Arditamente adunque, io sviluppatomi dagli amici che mi trattenevano.... -temevano per me, vedendo quel barbaro tutto rilucente nelle armi dorate, che aveva uno spennacchio terribile, e squassava la lancia.....
Chenida. Anch’io temei allora, o Leontico, e ti ricordi come ti pregavo di non metterti a quel pericolo: chè se morivi tu, volevo morire anch’io.
Leontico. Ma io arditamente esco in mezzo armato di tutto punto come il Paflagone, e tutt’oro anch’io. Tosto si levò un grido dai nostri e dai barbari, i quali mi riconobbero allo scudo, alle bardature, allo spennacchio. Di’, o Chenida, a chi m’assomigliavano tutti allora?
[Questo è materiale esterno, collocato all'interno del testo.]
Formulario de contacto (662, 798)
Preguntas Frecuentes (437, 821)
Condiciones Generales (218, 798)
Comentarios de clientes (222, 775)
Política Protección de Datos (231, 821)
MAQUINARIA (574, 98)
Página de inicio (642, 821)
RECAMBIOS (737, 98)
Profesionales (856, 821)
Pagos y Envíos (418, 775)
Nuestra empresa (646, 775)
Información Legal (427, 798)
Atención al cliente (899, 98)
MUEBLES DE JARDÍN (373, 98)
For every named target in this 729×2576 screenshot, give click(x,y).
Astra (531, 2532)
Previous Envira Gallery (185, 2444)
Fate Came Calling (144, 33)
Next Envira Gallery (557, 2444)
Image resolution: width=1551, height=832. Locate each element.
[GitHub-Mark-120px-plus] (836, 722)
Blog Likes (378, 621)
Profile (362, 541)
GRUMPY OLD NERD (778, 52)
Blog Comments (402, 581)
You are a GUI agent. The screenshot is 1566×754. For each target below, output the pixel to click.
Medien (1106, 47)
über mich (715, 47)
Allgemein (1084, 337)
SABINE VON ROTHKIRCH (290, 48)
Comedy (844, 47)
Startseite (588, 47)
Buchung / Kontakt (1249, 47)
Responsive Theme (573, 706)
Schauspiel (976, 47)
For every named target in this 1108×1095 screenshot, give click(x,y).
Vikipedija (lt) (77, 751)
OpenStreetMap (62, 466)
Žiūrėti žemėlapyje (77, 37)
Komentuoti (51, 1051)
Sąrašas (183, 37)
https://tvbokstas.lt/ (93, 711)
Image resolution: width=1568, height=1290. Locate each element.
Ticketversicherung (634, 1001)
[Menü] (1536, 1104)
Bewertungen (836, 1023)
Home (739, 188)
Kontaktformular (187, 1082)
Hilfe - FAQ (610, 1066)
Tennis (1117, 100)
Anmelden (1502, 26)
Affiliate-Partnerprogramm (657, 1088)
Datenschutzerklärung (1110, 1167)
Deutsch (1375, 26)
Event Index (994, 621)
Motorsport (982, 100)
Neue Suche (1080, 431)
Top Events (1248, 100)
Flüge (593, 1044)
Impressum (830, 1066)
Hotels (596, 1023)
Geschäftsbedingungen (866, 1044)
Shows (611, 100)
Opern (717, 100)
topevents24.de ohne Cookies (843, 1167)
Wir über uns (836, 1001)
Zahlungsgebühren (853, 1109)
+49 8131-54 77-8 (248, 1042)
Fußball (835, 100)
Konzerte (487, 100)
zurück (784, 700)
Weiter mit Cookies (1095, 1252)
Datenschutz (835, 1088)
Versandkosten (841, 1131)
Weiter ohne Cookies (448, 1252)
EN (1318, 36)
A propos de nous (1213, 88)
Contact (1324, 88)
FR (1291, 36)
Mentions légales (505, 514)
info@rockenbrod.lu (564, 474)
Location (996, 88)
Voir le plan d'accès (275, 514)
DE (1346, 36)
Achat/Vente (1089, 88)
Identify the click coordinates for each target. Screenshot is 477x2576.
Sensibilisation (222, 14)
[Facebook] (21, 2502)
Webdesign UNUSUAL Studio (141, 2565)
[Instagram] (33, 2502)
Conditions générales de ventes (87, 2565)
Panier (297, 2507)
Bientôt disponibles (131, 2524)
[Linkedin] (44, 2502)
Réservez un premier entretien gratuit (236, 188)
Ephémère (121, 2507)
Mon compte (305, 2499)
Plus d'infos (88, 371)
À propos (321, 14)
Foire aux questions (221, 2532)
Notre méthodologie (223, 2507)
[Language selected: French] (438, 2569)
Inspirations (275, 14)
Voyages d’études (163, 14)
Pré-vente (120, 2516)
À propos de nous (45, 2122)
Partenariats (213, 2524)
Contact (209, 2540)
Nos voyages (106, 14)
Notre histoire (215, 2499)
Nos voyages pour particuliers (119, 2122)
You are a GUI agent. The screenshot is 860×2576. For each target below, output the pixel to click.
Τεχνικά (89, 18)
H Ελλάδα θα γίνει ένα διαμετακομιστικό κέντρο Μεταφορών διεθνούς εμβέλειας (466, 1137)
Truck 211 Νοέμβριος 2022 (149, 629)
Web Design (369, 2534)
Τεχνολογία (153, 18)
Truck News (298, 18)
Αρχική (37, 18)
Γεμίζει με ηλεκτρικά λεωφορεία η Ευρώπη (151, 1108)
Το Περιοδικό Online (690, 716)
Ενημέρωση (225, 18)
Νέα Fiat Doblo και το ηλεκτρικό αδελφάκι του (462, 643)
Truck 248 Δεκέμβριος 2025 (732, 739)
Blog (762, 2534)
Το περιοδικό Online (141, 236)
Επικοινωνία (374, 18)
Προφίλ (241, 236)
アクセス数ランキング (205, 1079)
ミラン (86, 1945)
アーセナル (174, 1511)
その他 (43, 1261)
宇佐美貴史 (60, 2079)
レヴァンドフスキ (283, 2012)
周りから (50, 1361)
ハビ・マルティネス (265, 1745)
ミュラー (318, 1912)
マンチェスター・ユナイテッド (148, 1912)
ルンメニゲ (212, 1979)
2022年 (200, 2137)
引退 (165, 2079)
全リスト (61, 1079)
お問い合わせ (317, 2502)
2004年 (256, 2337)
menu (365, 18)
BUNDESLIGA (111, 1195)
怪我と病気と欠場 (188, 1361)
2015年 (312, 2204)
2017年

Chenida. A chi? Ad Achille; sì, al figliuolo di Teti e di Peleo: così ti stava bene l’elmo in testa, la porpora ti era dipinta al corpo, e lo scudo sfolgorava.
Leontico. Poi che venimmo a fronte, il barbaro prima ferisce me, sfiorandomi un po’ con la lancia alquanto sopra il ginocchio: ma io trapassatogli lo scudo con la sarissa gli sprofondo il petto, e poi gli vo sopra, gli tronco netto il capo con la spada, gli prendo le armi, e me ne torno, portando il capo infilzato su la sarissa, che mi lordava di sangue.
Innide. Va, va, o Leontico: che sozzure ed orrori mi conti! E chi ti vuol guardare in faccia, quando ti piace tanto il sangue? chi vuole più bere e corcarsi con te? I’ me ne vado, io.
Leontico. Ti darò il doppio del patto.
Innide. I’ non potrei mai dormire con un omicida.
Leontico. Non temere, o Innide: le son cose fatte tra’ Paflagoni: ora io sono pacifico uomo.